4 Expert Tips to Improving Credit Scores for Home Buyers

7457 E Whistling Wind Way-7Think you are ready to buy a home? Are you aware of the current credit score requirements in order to qualify for a home loan?  Whether this is your first time buying a home or you are a seasoned home buyer, buying a home requires taking a look at your current credit status.

The following are a few tips on improving your credit score in order to get the best rate possible on a home loan.  In the current market a buyer must have a credit score of at least a 650 in order to be considered for a home loan. However, at this level of status a buyer is still looking at a large down payment and a higher interest rate then someone with a 700-720 score, with the best rates being secured by scores of 750 and above.

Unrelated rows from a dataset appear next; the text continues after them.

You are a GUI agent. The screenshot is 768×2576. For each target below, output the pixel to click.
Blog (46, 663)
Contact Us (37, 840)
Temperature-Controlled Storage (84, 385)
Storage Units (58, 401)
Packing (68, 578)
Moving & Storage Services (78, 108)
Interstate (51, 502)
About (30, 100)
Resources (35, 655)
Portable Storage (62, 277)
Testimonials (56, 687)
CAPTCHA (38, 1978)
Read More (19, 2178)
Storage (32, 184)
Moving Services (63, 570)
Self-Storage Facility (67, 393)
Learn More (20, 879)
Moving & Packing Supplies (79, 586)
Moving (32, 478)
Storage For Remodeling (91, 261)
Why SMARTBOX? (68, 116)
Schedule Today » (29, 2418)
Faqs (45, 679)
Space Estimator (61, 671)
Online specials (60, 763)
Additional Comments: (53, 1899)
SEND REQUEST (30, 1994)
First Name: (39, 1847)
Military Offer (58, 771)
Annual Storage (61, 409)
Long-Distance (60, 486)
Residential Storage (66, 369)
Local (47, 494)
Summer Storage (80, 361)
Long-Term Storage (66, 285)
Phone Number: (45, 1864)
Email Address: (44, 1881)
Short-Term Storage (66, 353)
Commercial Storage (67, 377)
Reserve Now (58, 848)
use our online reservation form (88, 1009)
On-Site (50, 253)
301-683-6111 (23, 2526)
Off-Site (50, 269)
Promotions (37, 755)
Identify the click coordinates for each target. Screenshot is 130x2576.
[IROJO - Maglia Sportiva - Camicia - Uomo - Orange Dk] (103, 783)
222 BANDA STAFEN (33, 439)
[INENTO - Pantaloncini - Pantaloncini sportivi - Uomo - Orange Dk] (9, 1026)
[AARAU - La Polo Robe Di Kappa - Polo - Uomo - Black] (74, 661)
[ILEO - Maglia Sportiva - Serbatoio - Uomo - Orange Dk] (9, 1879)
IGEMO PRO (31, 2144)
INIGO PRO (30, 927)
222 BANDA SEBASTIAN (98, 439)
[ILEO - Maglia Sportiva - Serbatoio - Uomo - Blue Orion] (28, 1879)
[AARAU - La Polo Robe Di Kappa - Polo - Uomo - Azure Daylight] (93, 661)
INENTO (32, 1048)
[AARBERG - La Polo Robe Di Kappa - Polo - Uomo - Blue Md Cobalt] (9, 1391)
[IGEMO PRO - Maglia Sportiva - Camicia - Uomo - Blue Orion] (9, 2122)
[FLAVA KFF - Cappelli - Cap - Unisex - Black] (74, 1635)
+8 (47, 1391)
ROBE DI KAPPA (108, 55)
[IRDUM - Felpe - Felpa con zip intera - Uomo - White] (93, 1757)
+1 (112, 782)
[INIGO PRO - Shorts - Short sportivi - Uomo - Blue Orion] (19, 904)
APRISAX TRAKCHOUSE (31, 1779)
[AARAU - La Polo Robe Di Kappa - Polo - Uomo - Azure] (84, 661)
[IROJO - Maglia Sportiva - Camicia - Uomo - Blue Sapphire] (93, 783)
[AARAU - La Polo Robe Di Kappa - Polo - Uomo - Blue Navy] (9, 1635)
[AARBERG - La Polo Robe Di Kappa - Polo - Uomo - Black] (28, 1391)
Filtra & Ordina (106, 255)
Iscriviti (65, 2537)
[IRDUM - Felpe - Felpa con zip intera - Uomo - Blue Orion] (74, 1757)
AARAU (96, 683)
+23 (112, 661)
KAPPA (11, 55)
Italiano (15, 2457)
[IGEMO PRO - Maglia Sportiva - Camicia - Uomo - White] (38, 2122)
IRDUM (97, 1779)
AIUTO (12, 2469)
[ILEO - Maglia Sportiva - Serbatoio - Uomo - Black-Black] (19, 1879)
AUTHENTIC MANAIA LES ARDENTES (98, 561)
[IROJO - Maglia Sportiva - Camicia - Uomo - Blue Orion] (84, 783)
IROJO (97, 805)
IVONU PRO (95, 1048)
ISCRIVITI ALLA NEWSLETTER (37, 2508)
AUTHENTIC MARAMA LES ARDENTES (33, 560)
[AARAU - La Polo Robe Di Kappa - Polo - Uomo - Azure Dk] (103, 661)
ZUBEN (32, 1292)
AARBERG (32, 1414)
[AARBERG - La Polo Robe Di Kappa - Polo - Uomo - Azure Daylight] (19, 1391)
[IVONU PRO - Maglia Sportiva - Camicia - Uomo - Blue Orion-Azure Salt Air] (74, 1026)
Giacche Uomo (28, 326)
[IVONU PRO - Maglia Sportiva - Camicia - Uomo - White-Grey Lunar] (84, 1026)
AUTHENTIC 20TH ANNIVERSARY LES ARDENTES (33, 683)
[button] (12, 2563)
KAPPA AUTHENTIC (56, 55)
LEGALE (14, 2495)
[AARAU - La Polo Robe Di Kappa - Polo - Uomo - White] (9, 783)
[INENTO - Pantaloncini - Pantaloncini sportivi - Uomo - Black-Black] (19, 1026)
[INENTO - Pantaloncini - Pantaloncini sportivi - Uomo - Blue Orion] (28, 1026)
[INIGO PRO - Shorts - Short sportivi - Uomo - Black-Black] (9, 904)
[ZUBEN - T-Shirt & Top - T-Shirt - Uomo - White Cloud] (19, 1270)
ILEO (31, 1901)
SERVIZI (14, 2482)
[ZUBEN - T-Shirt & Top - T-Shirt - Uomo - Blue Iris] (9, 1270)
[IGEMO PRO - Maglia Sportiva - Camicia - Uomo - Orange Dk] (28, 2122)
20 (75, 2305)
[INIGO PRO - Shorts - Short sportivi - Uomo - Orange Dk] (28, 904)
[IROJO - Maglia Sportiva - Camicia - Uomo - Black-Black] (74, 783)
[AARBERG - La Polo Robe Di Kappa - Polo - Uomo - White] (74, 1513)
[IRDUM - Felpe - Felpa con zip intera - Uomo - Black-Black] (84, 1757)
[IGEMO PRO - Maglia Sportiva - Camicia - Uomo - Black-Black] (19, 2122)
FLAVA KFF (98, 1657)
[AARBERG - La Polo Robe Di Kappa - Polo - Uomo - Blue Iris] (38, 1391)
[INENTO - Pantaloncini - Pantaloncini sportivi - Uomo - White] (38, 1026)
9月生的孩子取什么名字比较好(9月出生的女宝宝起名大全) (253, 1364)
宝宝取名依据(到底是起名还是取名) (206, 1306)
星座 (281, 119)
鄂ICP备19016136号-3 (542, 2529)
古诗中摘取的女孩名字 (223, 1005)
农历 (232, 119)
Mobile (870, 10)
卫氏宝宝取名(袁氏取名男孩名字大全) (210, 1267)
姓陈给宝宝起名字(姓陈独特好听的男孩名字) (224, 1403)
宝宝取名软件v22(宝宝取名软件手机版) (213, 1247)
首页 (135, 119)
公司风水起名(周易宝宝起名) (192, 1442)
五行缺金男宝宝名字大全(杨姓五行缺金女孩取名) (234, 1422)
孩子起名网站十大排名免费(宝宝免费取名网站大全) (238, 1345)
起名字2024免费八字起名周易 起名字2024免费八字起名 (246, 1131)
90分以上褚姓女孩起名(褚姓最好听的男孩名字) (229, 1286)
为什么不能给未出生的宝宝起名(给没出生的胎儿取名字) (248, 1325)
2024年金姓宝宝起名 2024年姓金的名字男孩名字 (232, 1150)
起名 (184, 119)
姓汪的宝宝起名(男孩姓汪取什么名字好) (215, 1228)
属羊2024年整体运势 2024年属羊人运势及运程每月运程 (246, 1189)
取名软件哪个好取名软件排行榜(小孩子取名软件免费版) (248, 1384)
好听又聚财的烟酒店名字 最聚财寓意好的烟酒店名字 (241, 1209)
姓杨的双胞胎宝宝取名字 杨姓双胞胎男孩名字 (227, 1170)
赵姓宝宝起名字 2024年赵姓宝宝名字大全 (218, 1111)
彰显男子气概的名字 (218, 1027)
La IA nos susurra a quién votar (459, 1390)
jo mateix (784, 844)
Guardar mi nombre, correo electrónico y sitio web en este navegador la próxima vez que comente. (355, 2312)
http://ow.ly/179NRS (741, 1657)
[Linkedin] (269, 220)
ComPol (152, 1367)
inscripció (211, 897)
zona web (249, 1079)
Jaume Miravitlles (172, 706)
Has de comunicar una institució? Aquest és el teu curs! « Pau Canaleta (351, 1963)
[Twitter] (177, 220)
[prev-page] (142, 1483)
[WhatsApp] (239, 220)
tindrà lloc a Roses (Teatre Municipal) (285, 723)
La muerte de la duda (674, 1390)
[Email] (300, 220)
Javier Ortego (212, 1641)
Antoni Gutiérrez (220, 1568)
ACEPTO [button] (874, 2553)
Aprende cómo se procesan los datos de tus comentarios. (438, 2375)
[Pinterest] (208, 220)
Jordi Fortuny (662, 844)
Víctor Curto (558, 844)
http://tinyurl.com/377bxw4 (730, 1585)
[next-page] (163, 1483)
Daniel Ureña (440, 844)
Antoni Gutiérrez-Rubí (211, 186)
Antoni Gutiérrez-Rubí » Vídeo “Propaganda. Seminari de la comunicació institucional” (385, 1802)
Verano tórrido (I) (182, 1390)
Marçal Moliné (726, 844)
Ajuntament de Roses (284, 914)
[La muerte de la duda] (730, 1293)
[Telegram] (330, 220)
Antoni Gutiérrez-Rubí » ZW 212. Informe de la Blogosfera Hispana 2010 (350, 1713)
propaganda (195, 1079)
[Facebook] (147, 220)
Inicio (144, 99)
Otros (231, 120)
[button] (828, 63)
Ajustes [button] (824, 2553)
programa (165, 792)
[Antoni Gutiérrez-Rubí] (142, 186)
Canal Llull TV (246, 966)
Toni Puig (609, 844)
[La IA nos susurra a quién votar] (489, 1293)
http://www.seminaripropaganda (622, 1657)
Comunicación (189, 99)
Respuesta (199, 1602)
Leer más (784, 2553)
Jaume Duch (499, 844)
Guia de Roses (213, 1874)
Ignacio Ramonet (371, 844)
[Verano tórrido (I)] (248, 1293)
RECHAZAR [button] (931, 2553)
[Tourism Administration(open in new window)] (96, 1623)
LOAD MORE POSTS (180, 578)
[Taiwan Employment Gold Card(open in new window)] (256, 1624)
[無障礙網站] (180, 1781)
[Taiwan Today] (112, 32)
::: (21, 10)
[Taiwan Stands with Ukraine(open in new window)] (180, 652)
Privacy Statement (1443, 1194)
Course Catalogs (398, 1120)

How can you better your score?

The first thing you must do is pull your credit score from all three of the leading companies that track this type of information-Experian, TransUnion, and Equifax.  Once you have received a report from each company then review them for accuracy, and dispute any incorrect information so that your score is not adversely affected.

The next step is Do Not apply for any credit for at least one year prior to financing a home. It is also important to abstain from applying for any type of credit after you have been approved for a home loan and until the closing.  Mortgage companies generally pull credit when you apply for a loan and then re-pull your credit again later on.

Then, if for some reason your credit has dropped not only could your rate increase, but your down payment could too.  In some instances you could lose your loan all together based on a credit score drop.  Pulling credit can reduce your FICO score by up to 20 points and it can take about 6 months to bring that score back up.

Another tip to improving a credit score is to pay all bills on time, for at least a year, to show a lengthy history of on time payments.  It is also important to pay down high balances on credit cards so they are around 20% (i.e. credit available to you is $10,000, you should owe no more than $2,000).  A common mistake that people often make is closing all their credit cards down thinking this will increase their score.  However, this adversely affects the score by decreasing the amount of credit that is available (i.e. you have two cards each with $5,000 available, you close one with a zero balance and you owe the other $2,000, your percentage is now at 40%).  The zero balances can actually help your credit score!

Most importantly do your research and find ways to pay down your debt in order to increase your score and save you money in the long run.